Niang, contrastingly, was burgeoning. The forward drove a tantalising cross into Bonaventura on the half hour mark but the Italian, darting infront of Lorenzo De Silvestre for the second time in the half, blasted over.
But minutes later, stemming from yet another cross from the right, De Silvestre was punished for his complacency. As the ball ricocheted through to Bonaventura, the full-back tugged his jersey and sent him tumbling. The referee pointed to the penalty spot.
Niang stepped up and rifled his spot-kick high into the roof of the net while Vincenzo Montella, in his second outing as Blucerchiati coach, watched on in disbelief.
The second period began in similar vain to the first, with Niang’s improvised flick from a Cerci delivery almost fooling Emiliano Viviano at his near post.
But the goalkeeper was culpable for Milan’s third — a goal which effectively suppressed hopes of a comeback for the visitors — when his pass to Fernando was woefully underhit. Niang, who dispatched from 12 yards just before the interval, latched onto the loose ball and finished with admirable sangfroid.
Eder almost provided a consolation on the hour mark when Milan were cut open for the first time on the evening.
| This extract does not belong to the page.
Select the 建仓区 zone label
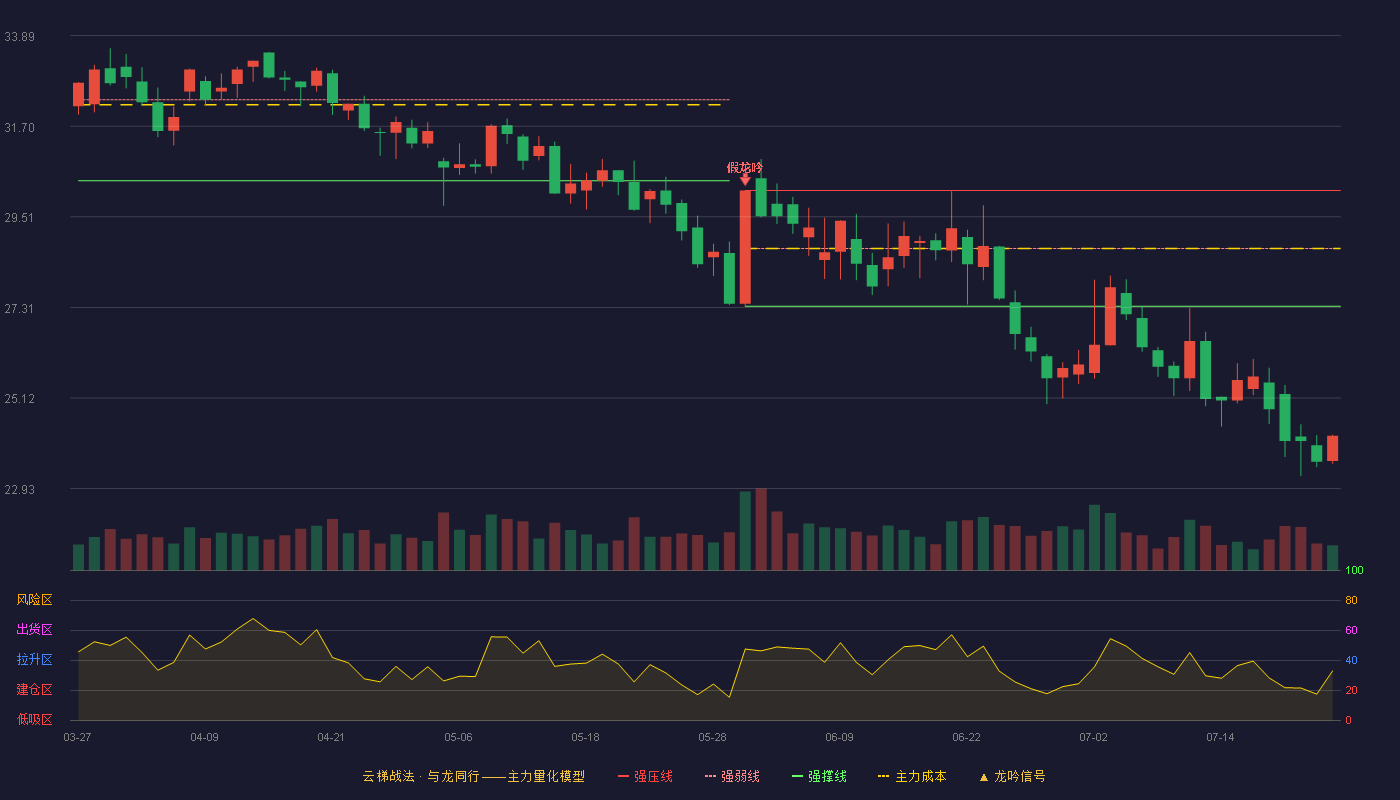[x=34, y=690]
Soriano collected the ball on the edge of the area and, after the midfielder’s effort was foiled, Eder unleashed an attempt that looped up off Alex and onto the roof of the net.
Bonaventura prompted fingertips from Viviano shortly afterwards after clipping Abate’s cross towards goal.
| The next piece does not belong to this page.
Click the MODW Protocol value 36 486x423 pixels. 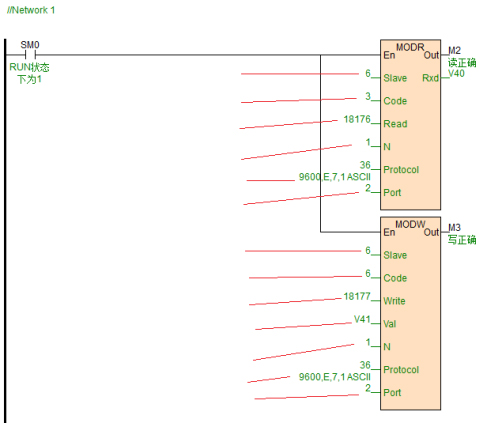365,365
Niang merited his ovation as he departed the field with 17 minutes remaining. Luiz Adriano replaced the livewire and the Brazilian could have compounded the visitors misery when Antonelli slid a delightful cross into the penalty area.
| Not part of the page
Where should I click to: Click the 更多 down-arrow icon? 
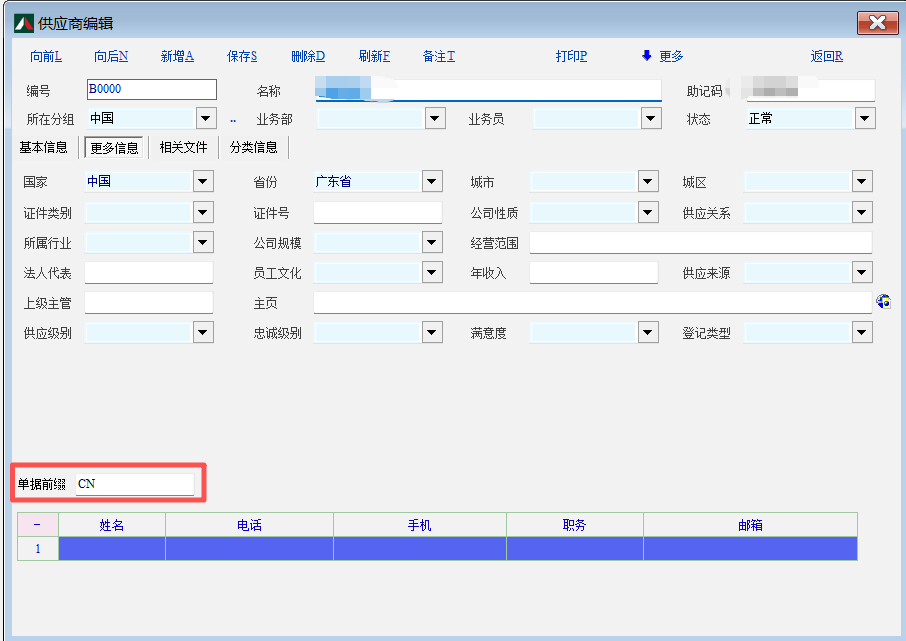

It meant little, however, as Adriano added sheen to the scoreline with an exquisite volley seconds later. Cerci, whose final pass had proved elusive for most of the evening, clipped a lovely centre into the forward and, with his back to goal, he swivelled and sent his volley under a hapless Viviano.
A fifth seemed imminent when Keisuke Honda teed up Bacca in acres of space inside the penalty area, but the Colombian's strike was straight down the throat of Viviano.
A consolation did arrive in the form of a spot-kick when Eder was upended by Andrea Poli.